You are viewing a plain text version of this content. The canonical link for it is here.
Posted to general@xerces.apache.org by Paul Prescod <pa...@prescod.net> on 2000/01/14 00:33:54 UTC

Validator

Will it, in future versions, be possible to use Xerces' XML schemas
validator as a separate component? My problem is that I have multiple
validators competing to be my "parser" and as I recall, XML was designed
to allow a clean split.

I understand how the current situation came about because earlier
versions of the Schema specification were not nicely layerable. I was
one of several who fought hard to reverse that situation and I wonder if
the Xerces team has a plan to take advantage of this change by turning
the validator into just another SAX filter.

Those that do the work make the decisions but please consider this a
feature request from a single  user.

-- 
 Paul Prescod  - ISOGEN Consulting Engineer speaking for himself
"Remember, Ginger Rogers did everything that Fred Astaire did,
but she did it backwards and in high heels."
                                               --Faith Whittlesey

Re: Validator

Posted by Pierpaolo Fumagalli <pi...@apache.org>.
Ted Leung wrote:
> 
> Hi,
> Let me inject some additional input from a Java perspective:
> [...]

Let me add another requirement... As I went on developing StyleBook and
Cocoon, I felt the requirement of having a validator as a stand alone
piece.
When doing XSLT translation, we basically change the DTD of the
document, and then, to double-check what's coming out of XSLT, I would
need to have a validator for a specific DTD/Schema.
The RevalidatingDOM stuff in the old XML4J, then, is not sufficent,
because it re-validates the dom tree against the same DTD.
I'm asking, is it possible to have a validator that reads a DTD/Schema
and validates a Dom/Sax?

	Pier

-- 
--------------------------------------------------------------------
-          P              I              E              R          -
stable structure erected over water to allow the docking of seacraft
<ma...@betaversion.org>    <http://www.betaversion.org/~pier/>
--------------------------------------------------------------------
- ApacheCON Y2K: Come to the official Apache developers conference -
-------------------- <http://www.apachecon.com> --------------------

Re: Validator

Posted by Ted Leung <tw...@sauria.com>.
Hi,

Let me inject some additional input from a Java perspective:

At the moment, the Java validation architeture and the C++ validation
architecture are a little bit out of sync, but not in a huge way.  The Java
validator also directly talks to the scanner and application level API's are
presented with their data by the validator.  This allows us to use one
validator
to provide validation for SAX and DOM.  We are discussing modifications
to the Java validator that would make it a "regular" event handler, which
would correspond roughly to the notion of document handler in the old Java
implementation and the current C++ implementation.  My opinion is that
there is a bunch of stuff which is up in the air, and which we should be
considering / re-considering.  I also think that this mailing list is the
right place
for this discussion.

There are a couple of issues being tossed around in this thread.

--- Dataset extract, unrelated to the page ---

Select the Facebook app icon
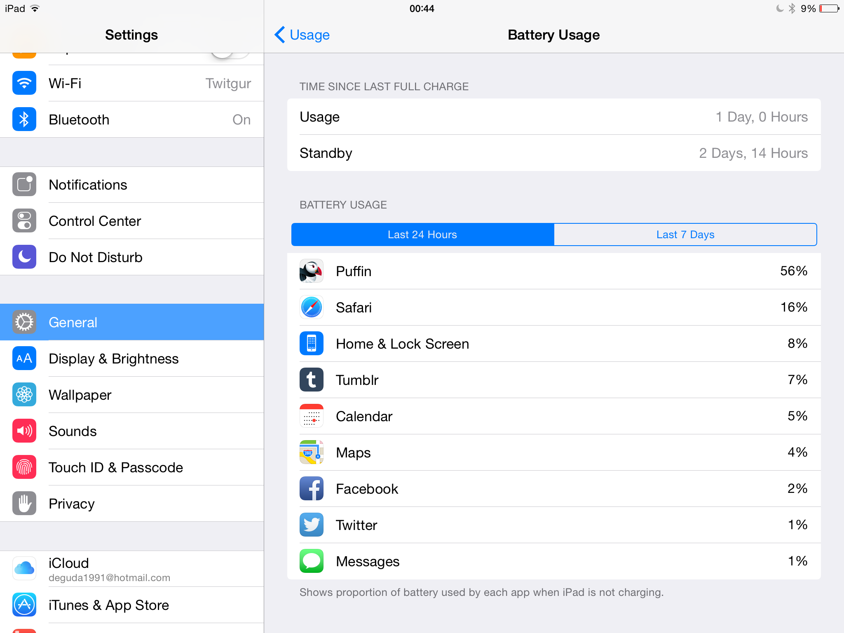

1.  Is it possible to make the validator a standalone thing outside
of the parser?  This includes the question of revalidation.  Paul and Scott
are
interested in this for different reasons.

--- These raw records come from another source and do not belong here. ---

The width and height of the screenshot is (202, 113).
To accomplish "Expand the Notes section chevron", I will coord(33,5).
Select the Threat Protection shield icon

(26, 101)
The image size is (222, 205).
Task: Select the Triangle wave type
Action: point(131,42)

Paul wants to plug a validator in at various points in a SAX-connected
process.  I'd like to understand why he wants to do this.  If we proceed
with making the validator a regular document handler, we are part of the
way to what I think Paul wants.  Today the Java validator still relies on
pools which are off someplace out.  One consequence of this is that it
is hard to make a DTD/Schema cache.  By the time we build that cache, we
should have an "object" which will have all the info it needs (predigested)
to
process a Schema or DTD.  To get what I think Paul wants then involves some
API on the validator that translates between pool id's and strings.

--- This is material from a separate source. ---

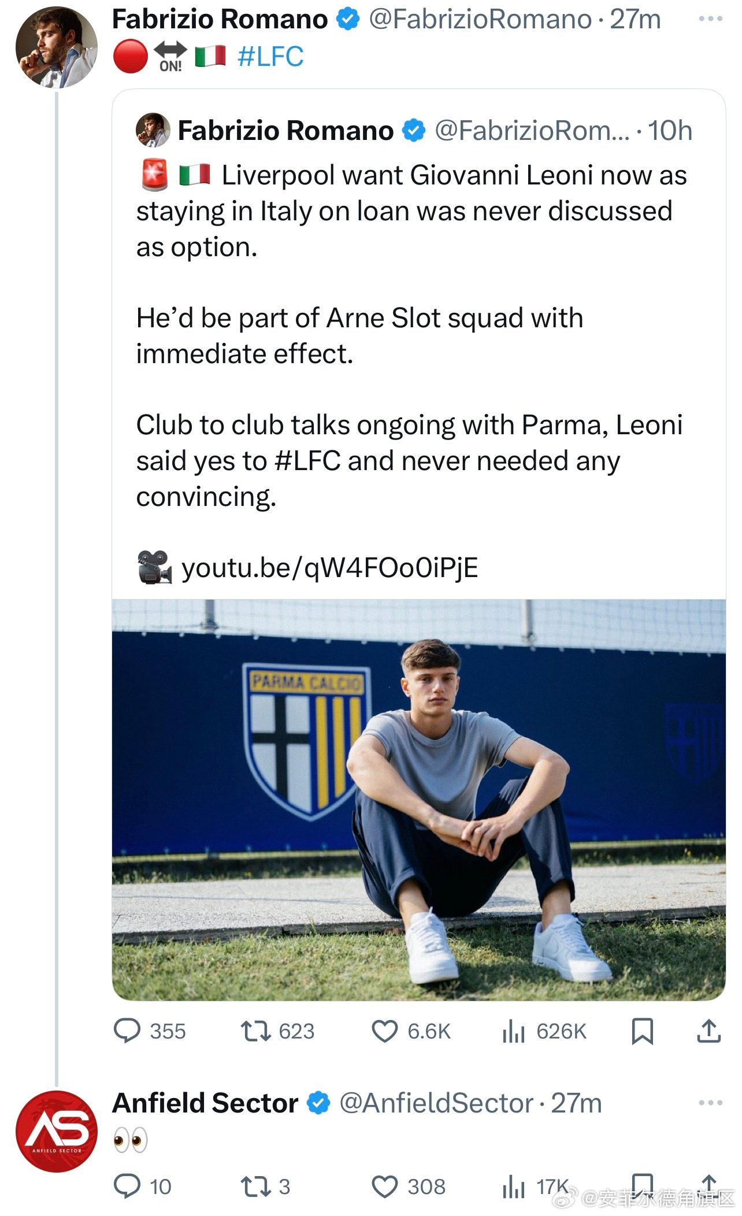This screenshot has height=1216, width=742.
Task: Retweet the Fabrizio Romano post with 623 reposts
Action: (255, 1031)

Scott is interested in being able to validate a DOM tree without writing it
out
and re-reading it.  In the 2.0.x version of XML4J we had a
RevalidatingDOMParser
which would allow you to change a DOM tree and call the validator to make
sure
that the changed tree was still valid.  We haven't ported this functionality
forward
to Xerces because we want to do it in a way that also supports Schema.  This
is a goal for us.

2. What is the plan for accessing information in a type-safe way (i.e. how
do I get
the value of a DOM node as a float?).   At the moment, the schema efforts
are
focusing on validity checking -- does a piece of text follow the structural
rules set
out by Schema?   We know that we are going to have to present an application
with
typed data.  This will involve the creation of another API which talks to
the internals
of the validator.  The type-aware versions of SAX and DOM will then talk to
this API
to get typed information.   At the moment, our thinking is to integrate the
type-safe
API with the validation code, since the code that converts data from strings
to floats
will have to do similar work to the code that checks that a string conforms
to float syntax.
I do see the value of having the access API not depend on the validator, but
it seems to me
that the information which the access API needs to do its job is a decent
fraction of the information
that a validator needs to construct.

Ted